Headlines
Loading...
 Bupati Malang Lakukan Nota Kesepakatan Dengan BNPT dan Unisma Terkait Lokasi KKTN

Bupati Malang Lakukan Nota Kesepakatan Dengan BNPT dan Unisma Terkait Lokasi KKTN

KEPANJEN MALANG, Zonapostindonesia.com – Bupati Malang, Drs. H. M. Sanusi, M. M., hadiri acara Penandatanganan Nota Kesepakatan Bersama antara Pemerintah Kabupaten Malang dan Badan Nasional Penanggulangan Terorisme (BNPT) serta Universitas Islam Malang (UNISMA) dengan BNPT yang bertempat di Hall Gus Dur Gedung Ali Bin Abi Thalib Universitas Islam Malang (UNISMA), Selasa (14/12/2021) siang.
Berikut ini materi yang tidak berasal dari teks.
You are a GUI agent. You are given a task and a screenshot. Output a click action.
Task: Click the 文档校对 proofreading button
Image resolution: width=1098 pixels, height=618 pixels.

Turut hadir Forkopimda Kabupaten Malang, Perangkat Daerah Kabupaten Malang dan Rektor Unisma Prof. Dr. H. Maskuri, M.Si. Tujuan penandatanganan ini ialah agar membentuk wilayah kawasan yang dimanfaatkan dalam program deradikalisasi, yang Salah satu amanah undang-undang dalam bidang pencegahan radikalisasi ada 3, yaitu membangun kesiapsiagaan pada semua pihak, kontra radikalisasi dan deradikalisasi.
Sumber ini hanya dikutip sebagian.